▸ **Exercise directions**: Reproduce without any pictures the lines from the one that contains "Given: Select the 法规搜索 radio button" through the end of the records, exactly as written.

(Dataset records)
==============================

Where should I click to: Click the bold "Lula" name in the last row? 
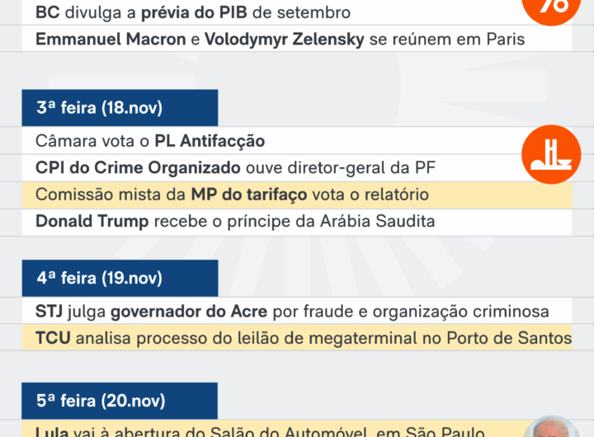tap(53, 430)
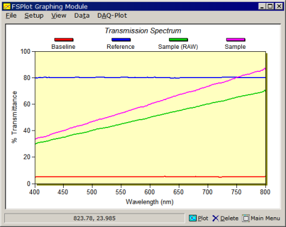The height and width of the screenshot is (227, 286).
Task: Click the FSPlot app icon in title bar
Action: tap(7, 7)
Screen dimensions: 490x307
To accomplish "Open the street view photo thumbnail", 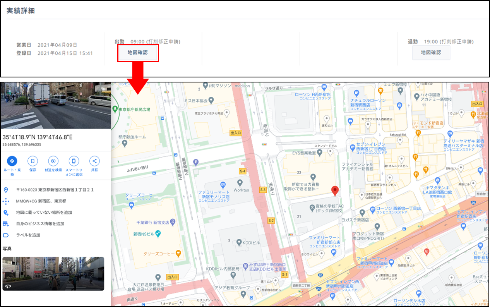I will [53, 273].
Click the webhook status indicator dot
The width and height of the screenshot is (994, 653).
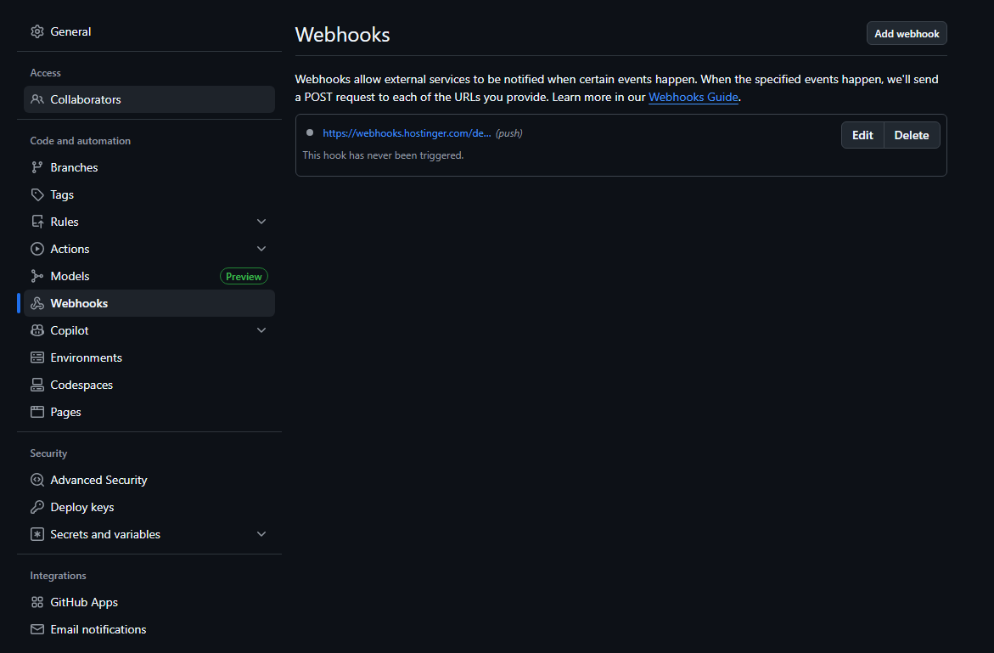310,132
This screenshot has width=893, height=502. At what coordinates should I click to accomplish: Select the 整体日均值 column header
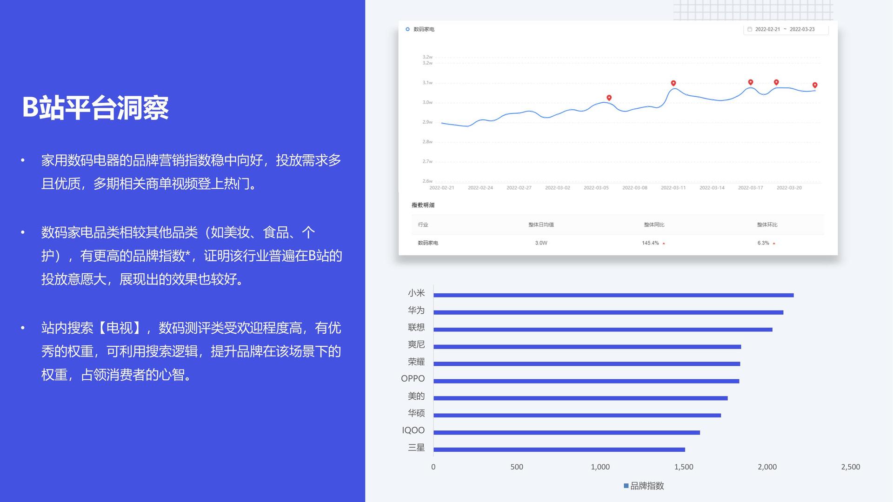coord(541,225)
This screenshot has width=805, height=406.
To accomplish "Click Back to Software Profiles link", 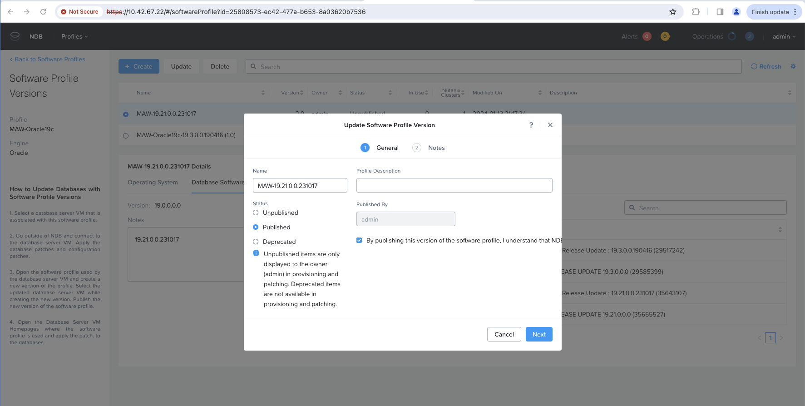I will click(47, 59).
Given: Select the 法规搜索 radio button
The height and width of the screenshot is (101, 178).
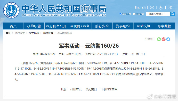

==============================

▸ **Task output**:
Given: Select the 法规搜索 radio button
The height and width of the screenshot is (101, 178).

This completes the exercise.